Early versus later response to treatment in patients with community-acquired pneumonia: analysis of the REACH study
1 Department of Pathophysiology and Transplantation, University of Milan, IRCCS Fondazione Ospedale Maggiore, Policlinico Cà Granda Milano, Italy
2 Department of Internal Medicine III, Haematology and Oncology, University Hospital Munich, Munich, Germany
3 Health Economics and Outcomes Research, AstraZeneca, 1800 Concord Pike, 19850 Wilmington, DE, USA
4 Medical Evidence Centre (Global Medical Affairs), AstraZeneca, Parque Norte, Edificio Roble, Serrano Galvache 56, 28033 Madrid, Spain
5 Instat Services, Inc., 1 Wilson Street, Chatham, NJ 07928 USA
6 Department of Medicine, Hospital Universitari Mutua de Terrassa, Plaza Doctor Robert 5, 08221 Terrassa, Barcelona, Spain
Respiratory Research 2014, 15:6 doi:10.1186/1465-9921-15-6Published: 22 January 2014
Key goals in the treatment of CAP include early response to treatment and achievement of clinical stability. The US FDA recommends early response endpoints (72 hours after initiation of treatment) in clinical trials for the treatment of community-acquired bacterial pneumonia. REACH (REtrospective Study to Assess the Clinical Management of Patients With Moderate-to-Severe Complicated Skin and Soft Tissue Infections [cSSTI] or CAP in the Hospital Setting) was a retrospective observational study, providing current data on the clinical management and resource burden of CAP in real-life settings in European hospitals. This analysis reviews the characteristics and outcomes of patients showing early positive response to treatment (time to clinical stability [TCS] ≤4 days, as assessed by Halm’s criteria) compared with patients with later positive response (TCS >4 days).

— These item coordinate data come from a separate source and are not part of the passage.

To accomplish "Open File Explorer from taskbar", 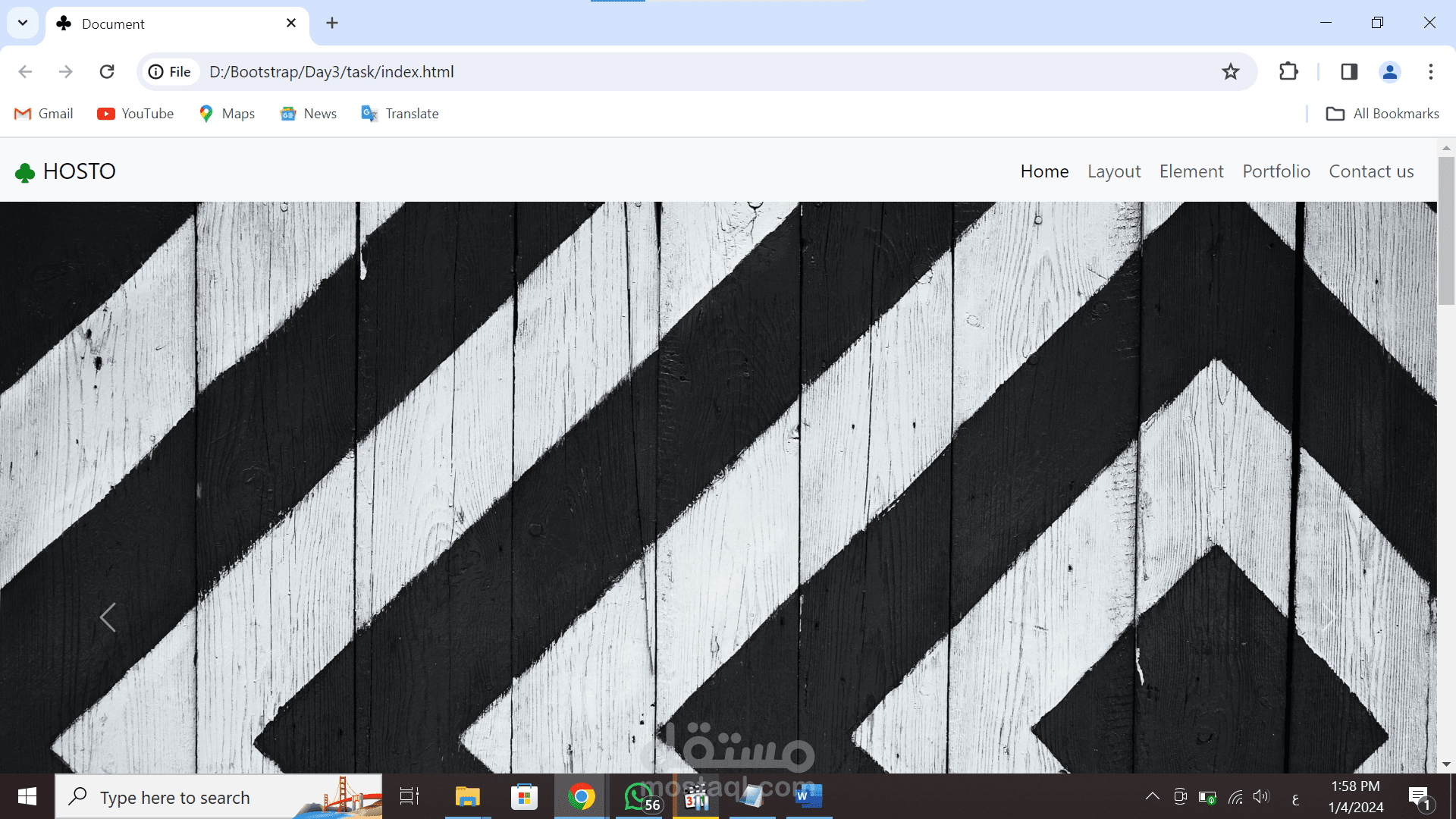I will (467, 797).
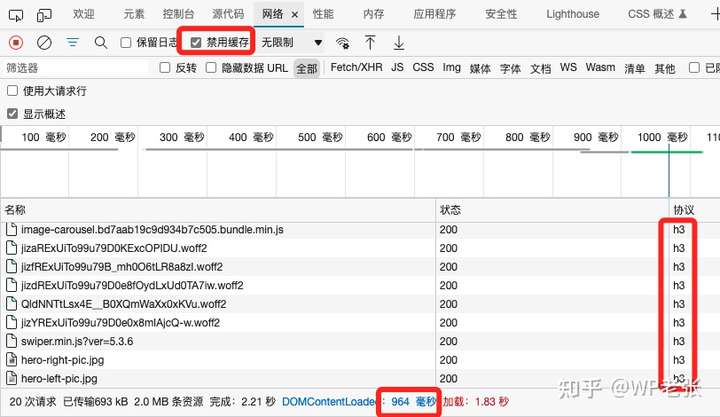The height and width of the screenshot is (417, 720).
Task: Click into the 筛选器 filter field
Action: pyautogui.click(x=78, y=68)
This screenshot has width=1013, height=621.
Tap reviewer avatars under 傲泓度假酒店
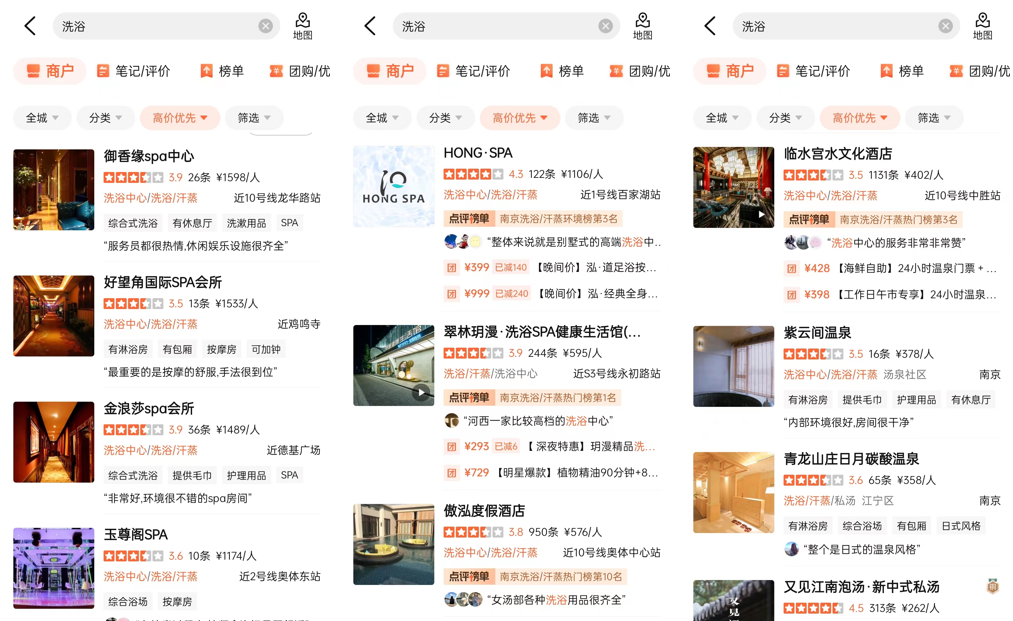click(463, 600)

Patients were adults, hospitalized with CAP (2010–2011) and requiring in-hospital treatment with intravenous antibiotics.

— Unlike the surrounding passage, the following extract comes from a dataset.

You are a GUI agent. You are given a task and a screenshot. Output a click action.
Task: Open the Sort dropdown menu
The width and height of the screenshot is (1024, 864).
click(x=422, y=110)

Of the 2039 patients included in REACH, 585 (28.7%) had TCS assessed by Halm’s criteria: 332 (56.8%) showed early response (median 3.0 days), and 253 (43.2%) showed later response to treatment (median 7.0 days). Use of Halm’s criteria varied across participating countries, ranging from 0% (Belgium) to 49.1% (UK). Patient characteristics and relevant medical history were similar between the two groups. There were no notable differences in initial antibiotic therapy between groups, except that more early responders had been treated with amoxicillin–clavulanate and amoxicillin monotherapy (22.6%; 7.5%, respectively) than later responders (5.9%; 1.2%, respectively). Initial treatment modification and re-infection or recurrences were less frequent in early responders compared with later responders (14.2% and 3.3% vs. 34.8% and 5.9%, respectively). Early responders had a shorter duration of hospitalization (mean 9.4 ± SD 7.0; median 8.0 days vs. mean 15.6 ± SD 10.5; median 12.0 days, respectively), lower rate of ICU admission (3.3% vs. 21.3%) and shorter duration of ICU stay (mean 6.2 ± SD 5.7; median 4.0 days vs. mean 10.4 ± SD 10.1; median 8.0 days, respectively) compared with later responders. Mortality was low in both groups.
Achieving early clinical stabilization in CAP (≤4 days) is associated with improved outcomes, lower requirement for initial treatment modification or readmission and lower resource use, compared with a later response.